Exercise prompt> In the listing that follows, print every line exactly and leave the images out.

-- Records follows --

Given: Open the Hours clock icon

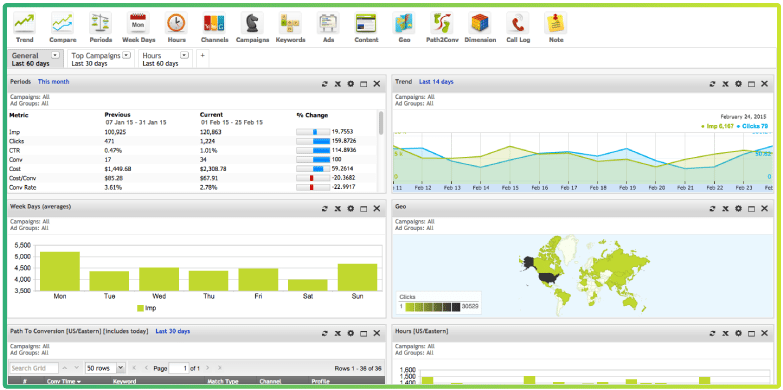Looking at the screenshot, I should coord(176,23).

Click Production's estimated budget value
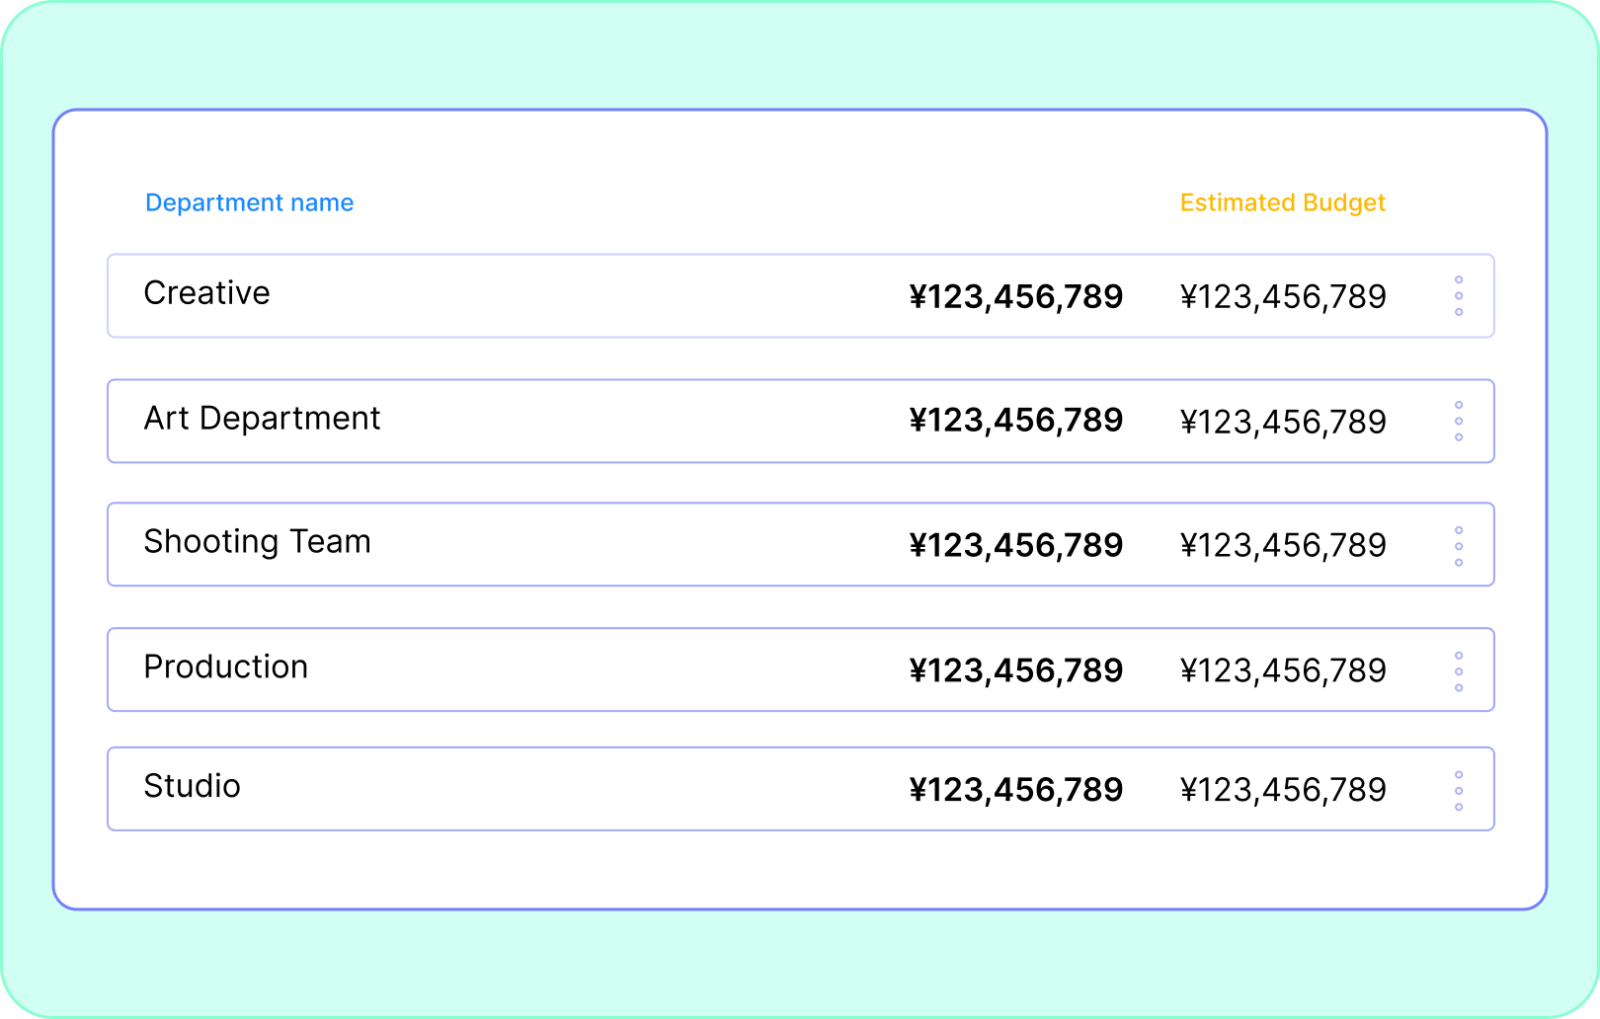pos(1282,671)
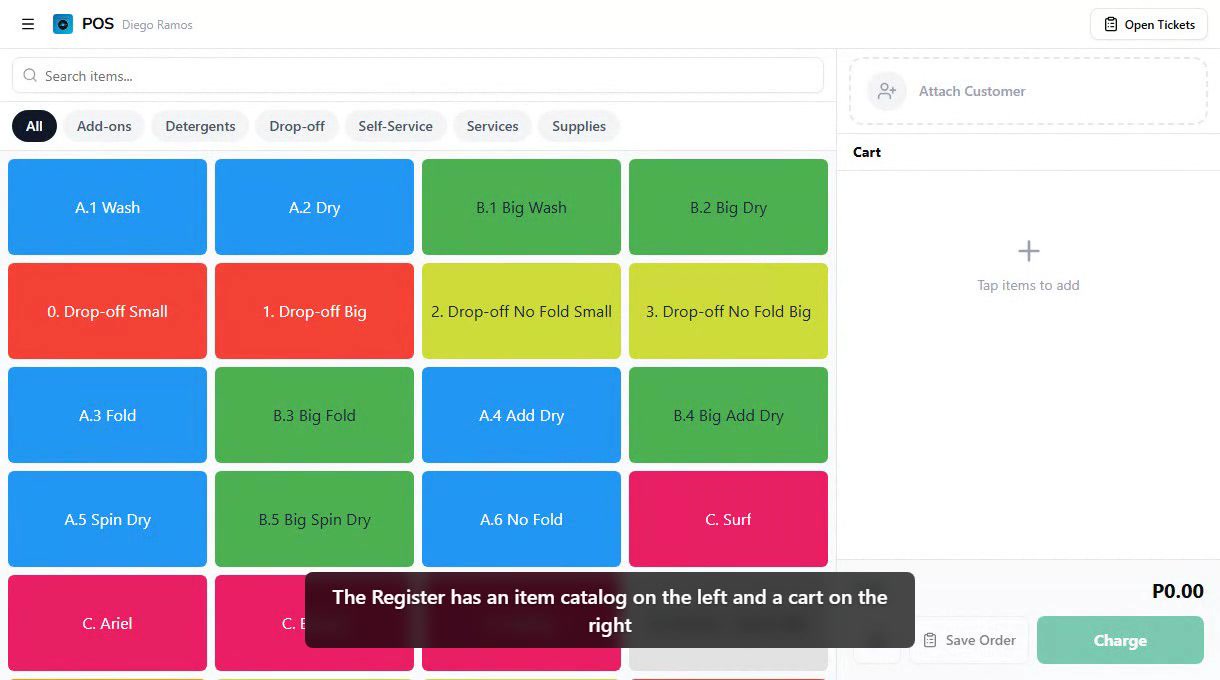Screen dimensions: 1220x680
Task: Select the pink C. Surf item tile
Action: [728, 519]
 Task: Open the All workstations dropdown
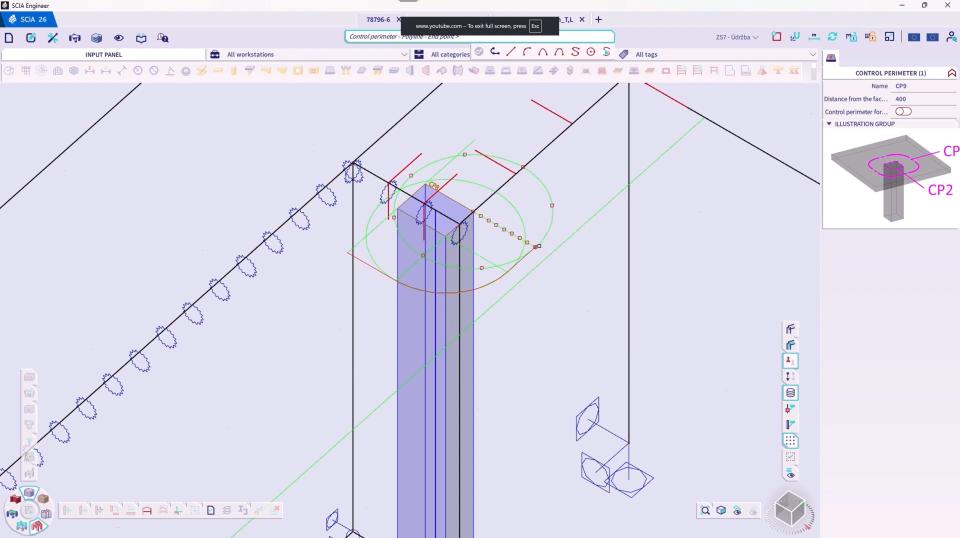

-- Records concluded --

Answer to this task>
Given: Open the Hours clock icon

Looking at the screenshot, I should coord(176,23).

Click Production's estimated budget value
pos(1282,671)
Screen dimensions: 1220x680
Task: Select the pink C. Surf item tile
Action: [728, 519]
 Task: Open the All workstations dropdown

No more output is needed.